University research strategies make statements about research ambitions, but rarely speak directly about scholarly communications. At the same time, communication of all sorts has become central to a university, whether to support recruitment, present a public profile or respond to events. This chapter seeks to explore the relationship between institutional research strategies and scholarly communications and to see how each may have affected the other and how they might do so in the future. It describes the purpose and structure of an institutional research strategy, and how these are changing. It highlights the linkages between strategy, implementation plans and policies, where the latter encourage desired behaviours. In the context of scholarly communications, the research strategy is the public document in which an institution states its commitment to such forms of communication: that discovering new knowledge and sharing that discovery in meaningful ways are at the heart of the institution. The discussion then moves to the changing nature of scholarly communications, including the Open agenda, and questions how scholarly communications fits into the wider spectrum of institutional communications.
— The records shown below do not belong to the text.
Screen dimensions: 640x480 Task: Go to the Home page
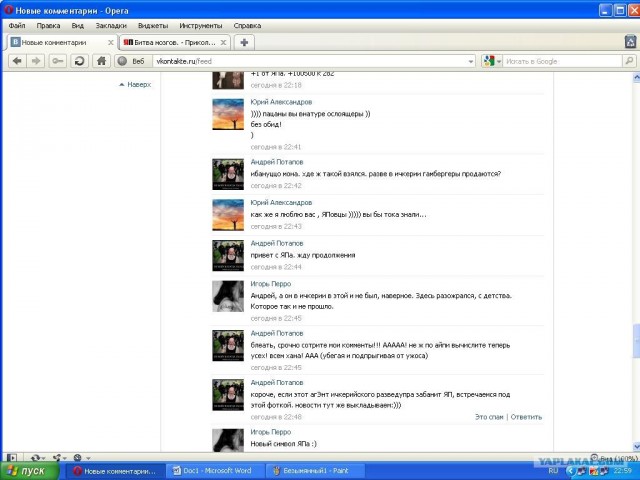101,61
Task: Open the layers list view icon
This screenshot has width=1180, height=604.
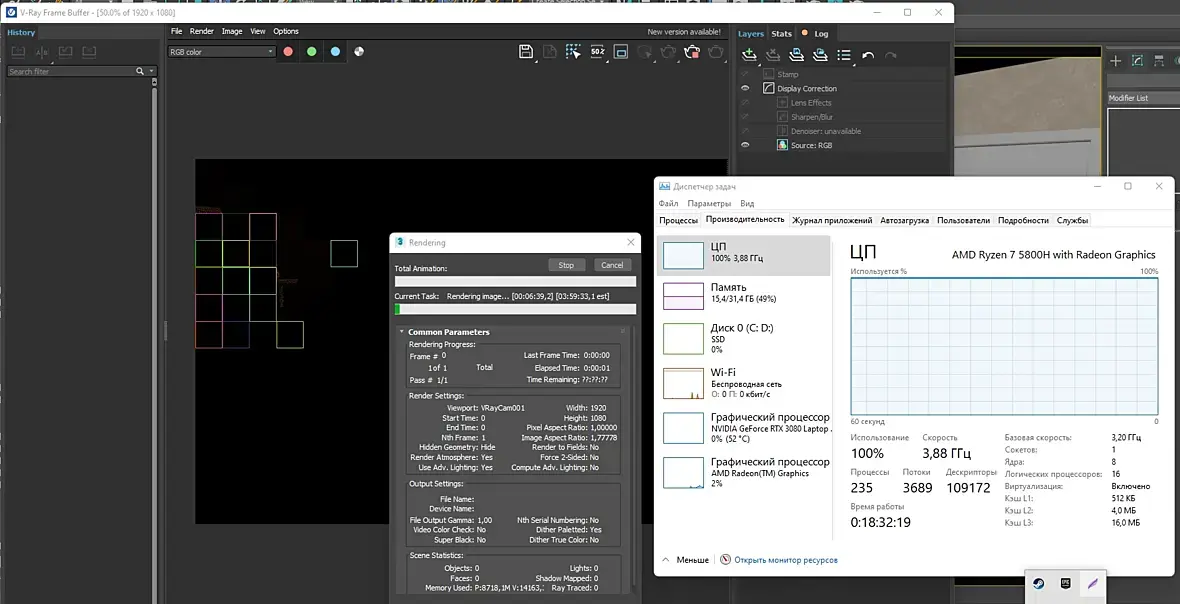Action: (x=844, y=56)
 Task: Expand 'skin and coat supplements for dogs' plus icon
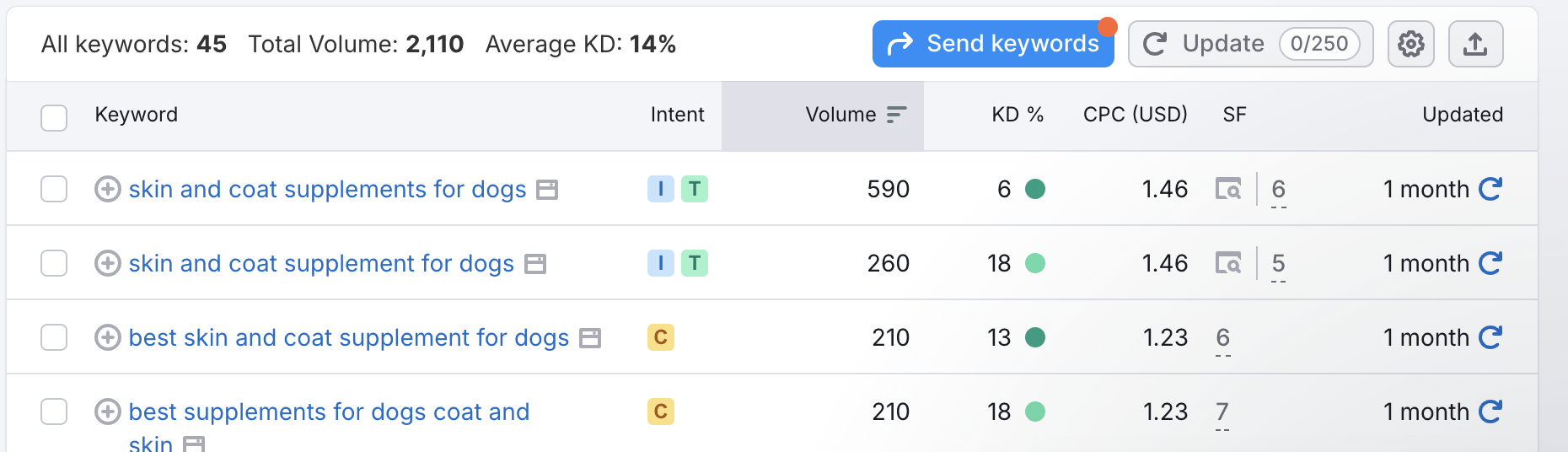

The chapter concludes that there has probably been little direct connection between research strategies and approaches to scholarly communications, but that this is changing. Both institutions and individual researchers wish to demonstrate the quality, relevance and accessibility of their research, in order to be attractive to collaborators, funders and employers. Successful institutions will ensure that strategy and scholarly communications activities are mutually supportive, to the benefit of both their researchers and the organization.
How have institutional research strategies affected scholarly communications, if at all?
How have changes in scholarly communications affected institutional research strategies?
This chapter addresses these two questions; and to that end it looks at the recent evolution of the institutional research strategy.
University research strategies (and their parent institutional strategies) have tended not to consider scholarly communication directly. Rather, they have tended to be statements about undertaking high-quality, relevant research and translating it into practice or other beneficial outcomes. It is implicit that the results of research will be disseminated, but little attention is paid to how, why and through what media.
At one level, this is neither surprising nor concerning. Indeed, the academic community might be more worried if their institutional strategy became too prescriptive.